-
Notifications
You must be signed in to change notification settings - Fork 89
Systems of equations attack to recover visited websites? #112
Description
I'm building on this issue by @johnwilander.
In https://github.com/WICG/floc/issues/99, it is stated that "FLoC is not useful for tracking." I don't think that's accurate.
As far as I know, the user's cohort will not be partitioned per first party site so multiple sites can observe the cohort ID in sync as it changes week after week. A hash of the cohorts seen so far will likely get more and more unique as the weeks go by.
Websites or tracker scripts on websites can expose arrays of the cohorts they've seen to help all trackers identify the user, like this:
let cohortCollectionForWebsiteA = [ "week01_2022" : "0666", "week03_2022" : "A566", "week04_2022" : "2111", "week05_2022" : "1171", "week07_2022" : "749B", ] let cohortCollectionForWebsiteB = [ "week01_2022" : "0666", "week02_2022" : "0030", "week05_2022" : "1171", "week06_2022" : "7311", "week07_2022" : "749B", ]Trackers send these to a server for matching across websites, in the example above, resulting in the intersection
[ "week01_2022", "week05_2022", "week07_2022" ].
Just a slight thought.
What if we consider a slightly different threat/exploitation scenario (unless it's simply a flavour of tge remarks quoted n the above, which is why I retain them here), which are linked to the risks I already pointed to. Specifically reversing the cohort ID to obtain the actually visited websites?.
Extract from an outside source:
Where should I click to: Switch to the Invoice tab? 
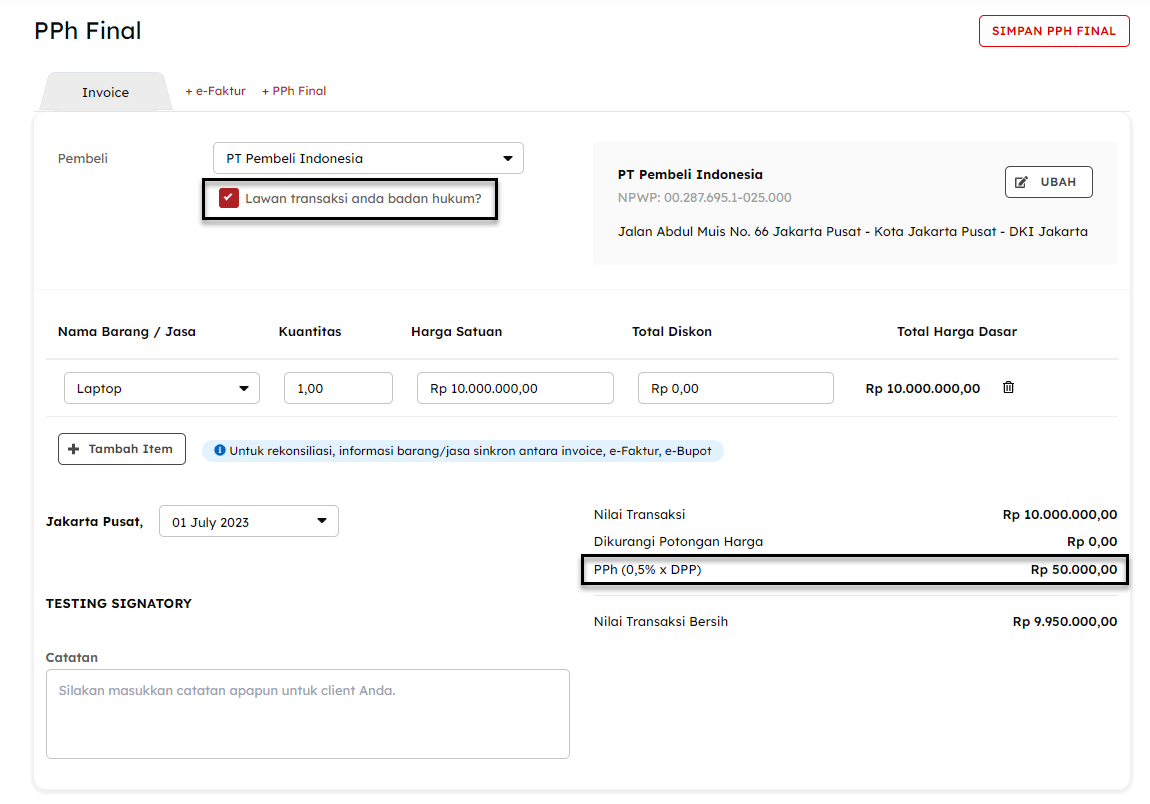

So the idea to hypothetically improve such reversal could follow a reasoning where we know that the sets of visited sites in week_i (i = given week of the year) corresponds to a specific ID_i. The computation of the FloC is based on input (website addresses). So I wonder if it would be possible to mathematically construct a system of equations of the form:
FloC(sites_1) = ID_1,
...,
FloC(sites_i) = ID_i
And then use the properties of SimHash to obtain the visited websites or at least improve the inference of the visited websites. Note, I did not focus on the analytical solution so I do not know the circumstances when such a system of equations would be solvable. It would be interesting to consider it in the threat model, though, so I leave a proof exercise to the proponents. Thank you.